- Problem to work on
The full set of records must be set down verbatim.

Dataset records
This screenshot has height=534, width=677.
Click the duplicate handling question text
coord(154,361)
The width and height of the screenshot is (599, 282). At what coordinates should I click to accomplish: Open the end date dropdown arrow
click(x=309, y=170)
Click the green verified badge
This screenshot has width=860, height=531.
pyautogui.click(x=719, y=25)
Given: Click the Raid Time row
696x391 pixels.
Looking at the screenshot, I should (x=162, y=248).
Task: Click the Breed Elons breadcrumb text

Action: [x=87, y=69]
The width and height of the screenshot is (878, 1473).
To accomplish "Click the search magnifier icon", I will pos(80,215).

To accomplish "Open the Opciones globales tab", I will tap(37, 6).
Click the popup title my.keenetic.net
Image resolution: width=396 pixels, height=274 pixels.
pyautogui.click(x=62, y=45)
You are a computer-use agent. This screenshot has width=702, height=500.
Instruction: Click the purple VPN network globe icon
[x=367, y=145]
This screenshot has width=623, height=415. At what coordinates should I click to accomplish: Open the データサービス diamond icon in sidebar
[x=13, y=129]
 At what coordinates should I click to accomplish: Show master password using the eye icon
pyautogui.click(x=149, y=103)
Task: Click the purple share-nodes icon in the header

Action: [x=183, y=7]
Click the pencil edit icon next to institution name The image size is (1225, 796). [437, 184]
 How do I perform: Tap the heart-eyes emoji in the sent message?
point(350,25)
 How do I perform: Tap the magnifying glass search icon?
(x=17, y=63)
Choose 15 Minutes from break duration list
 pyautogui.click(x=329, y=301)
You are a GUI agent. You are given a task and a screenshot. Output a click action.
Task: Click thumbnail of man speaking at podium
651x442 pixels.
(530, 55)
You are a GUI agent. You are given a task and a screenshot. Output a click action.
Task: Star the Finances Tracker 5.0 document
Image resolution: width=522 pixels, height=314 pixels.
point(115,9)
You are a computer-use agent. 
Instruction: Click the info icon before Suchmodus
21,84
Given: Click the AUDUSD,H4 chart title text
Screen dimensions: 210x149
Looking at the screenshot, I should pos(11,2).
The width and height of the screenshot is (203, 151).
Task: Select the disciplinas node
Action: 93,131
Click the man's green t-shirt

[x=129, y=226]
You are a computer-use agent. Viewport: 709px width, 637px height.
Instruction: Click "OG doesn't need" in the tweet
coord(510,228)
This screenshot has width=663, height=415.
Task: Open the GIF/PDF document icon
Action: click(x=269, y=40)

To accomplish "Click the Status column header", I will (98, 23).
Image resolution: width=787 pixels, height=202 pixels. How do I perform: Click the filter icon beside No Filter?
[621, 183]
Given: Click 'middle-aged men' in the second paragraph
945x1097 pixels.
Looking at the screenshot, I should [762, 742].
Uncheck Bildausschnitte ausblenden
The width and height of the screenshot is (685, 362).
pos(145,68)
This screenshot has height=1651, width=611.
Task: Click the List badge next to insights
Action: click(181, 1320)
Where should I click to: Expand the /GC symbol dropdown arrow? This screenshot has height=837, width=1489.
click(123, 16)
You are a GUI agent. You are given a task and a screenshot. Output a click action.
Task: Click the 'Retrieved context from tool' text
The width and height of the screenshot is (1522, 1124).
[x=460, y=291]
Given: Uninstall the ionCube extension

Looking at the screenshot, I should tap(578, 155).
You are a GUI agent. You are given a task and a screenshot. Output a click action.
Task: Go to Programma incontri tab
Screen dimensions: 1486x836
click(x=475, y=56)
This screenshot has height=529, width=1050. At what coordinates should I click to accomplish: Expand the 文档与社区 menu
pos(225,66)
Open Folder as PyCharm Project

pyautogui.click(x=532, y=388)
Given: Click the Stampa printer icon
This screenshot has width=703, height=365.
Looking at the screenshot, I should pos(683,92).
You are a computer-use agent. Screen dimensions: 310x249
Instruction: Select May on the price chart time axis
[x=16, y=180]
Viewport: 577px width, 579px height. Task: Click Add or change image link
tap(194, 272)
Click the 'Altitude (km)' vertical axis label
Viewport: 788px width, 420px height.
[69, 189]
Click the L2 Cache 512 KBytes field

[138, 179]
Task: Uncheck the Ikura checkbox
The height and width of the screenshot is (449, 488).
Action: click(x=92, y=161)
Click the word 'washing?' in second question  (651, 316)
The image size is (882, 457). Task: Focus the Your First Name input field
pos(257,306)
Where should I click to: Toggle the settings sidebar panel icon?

- Response
This screenshot has height=534, width=677.
Click the duplicate handling question text
coord(154,361)
The width and height of the screenshot is (599, 282). At what coordinates should I click to accomplish: Open the end date dropdown arrow
click(x=309, y=170)
Click the green verified badge
This screenshot has width=860, height=531.
pyautogui.click(x=719, y=25)
Given: Click the Raid Time row
696x391 pixels.
Looking at the screenshot, I should (x=162, y=248).
Task: Click the Breed Elons breadcrumb text

Action: [x=87, y=69]
The width and height of the screenshot is (878, 1473).
To accomplish "Click the search magnifier icon", I will pos(80,215).

To accomplish "Open the Opciones globales tab", I will tap(37, 6).
Click the popup title my.keenetic.net
Image resolution: width=396 pixels, height=274 pixels.
pyautogui.click(x=62, y=45)
You are a computer-use agent. This screenshot has width=702, height=500.
Instruction: Click the purple VPN network globe icon
[x=367, y=145]
This screenshot has width=623, height=415. At what coordinates should I click to accomplish: Open the データサービス diamond icon in sidebar
[x=13, y=129]
 At what coordinates should I click to accomplish: Show master password using the eye icon
pyautogui.click(x=149, y=103)
Task: Click the purple share-nodes icon in the header

Action: [x=183, y=7]
Click the pencil edit icon next to institution name The image size is (1225, 796). [437, 184]
 How do I perform: Tap the heart-eyes emoji in the sent message?
point(350,25)
 How do I perform: Tap the magnifying glass search icon?
(x=17, y=63)
Choose 15 Minutes from break duration list
 pyautogui.click(x=329, y=301)
You are a GUI agent. You are given a task and a screenshot. Output a click action.
Task: Click thumbnail of man speaking at podium
651x442 pixels.
(530, 55)
You are a GUI agent. You are given a task and a screenshot. Output a click action.
Task: Star the Finances Tracker 5.0 document
Image resolution: width=522 pixels, height=314 pixels.
point(115,9)
You are a computer-use agent. 
Instruction: Click the info icon before Suchmodus
21,84
Given: Click the AUDUSD,H4 chart title text
Screen dimensions: 210x149
Looking at the screenshot, I should pos(11,2).
The width and height of the screenshot is (203, 151).
Task: Select the disciplinas node
Action: 93,131
Click the man's green t-shirt

[x=129, y=226]
You are a computer-use agent. Viewport: 709px width, 637px height.
Instruction: Click "OG doesn't need" in the tweet
coord(510,228)
This screenshot has width=663, height=415.
Task: Open the GIF/PDF document icon
Action: click(x=269, y=40)

To accomplish "Click the Status column header", I will (98, 23).
Image resolution: width=787 pixels, height=202 pixels. How do I perform: Click the filter icon beside No Filter?
[621, 183]
Given: Click 'middle-aged men' in the second paragraph
945x1097 pixels.
Looking at the screenshot, I should [762, 742].
Uncheck Bildausschnitte ausblenden
The width and height of the screenshot is (685, 362).
pos(145,68)
This screenshot has height=1651, width=611.
Task: Click the List badge next to insights
Action: click(181, 1320)
Where should I click to: Expand the /GC symbol dropdown arrow? This screenshot has height=837, width=1489.
click(123, 16)
You are a GUI agent. You are given a task and a screenshot. Output a click action.
Task: Click the 'Retrieved context from tool' text
The width and height of the screenshot is (1522, 1124).
[x=460, y=291]
Given: Uninstall the ionCube extension

Looking at the screenshot, I should tap(578, 155).
You are a GUI agent. You are given a task and a screenshot. Output a click action.
Task: Go to Programma incontri tab
Screen dimensions: 1486x836
click(x=475, y=56)
This screenshot has height=529, width=1050. At what coordinates should I click to accomplish: Expand the 文档与社区 menu
pos(225,66)
Open Folder as PyCharm Project

pyautogui.click(x=532, y=388)
Given: Click the Stampa printer icon
This screenshot has width=703, height=365.
Looking at the screenshot, I should pos(683,92).
You are a computer-use agent. Screen dimensions: 310x249
Instruction: Select May on the price chart time axis
[x=16, y=180]
Viewport: 577px width, 579px height. Task: Click Add or change image link
tap(194, 272)
Click the 'Altitude (km)' vertical axis label
Viewport: 788px width, 420px height.
[69, 189]
Click the L2 Cache 512 KBytes field

[138, 179]
Task: Uncheck the Ikura checkbox
The height and width of the screenshot is (449, 488).
Action: click(x=92, y=161)
Click the word 'washing?' in second question  (651, 316)
The image size is (882, 457). Task: Focus the Your First Name input field
pos(257,306)
Where should I click to: Toggle the settings sidebar panel icon?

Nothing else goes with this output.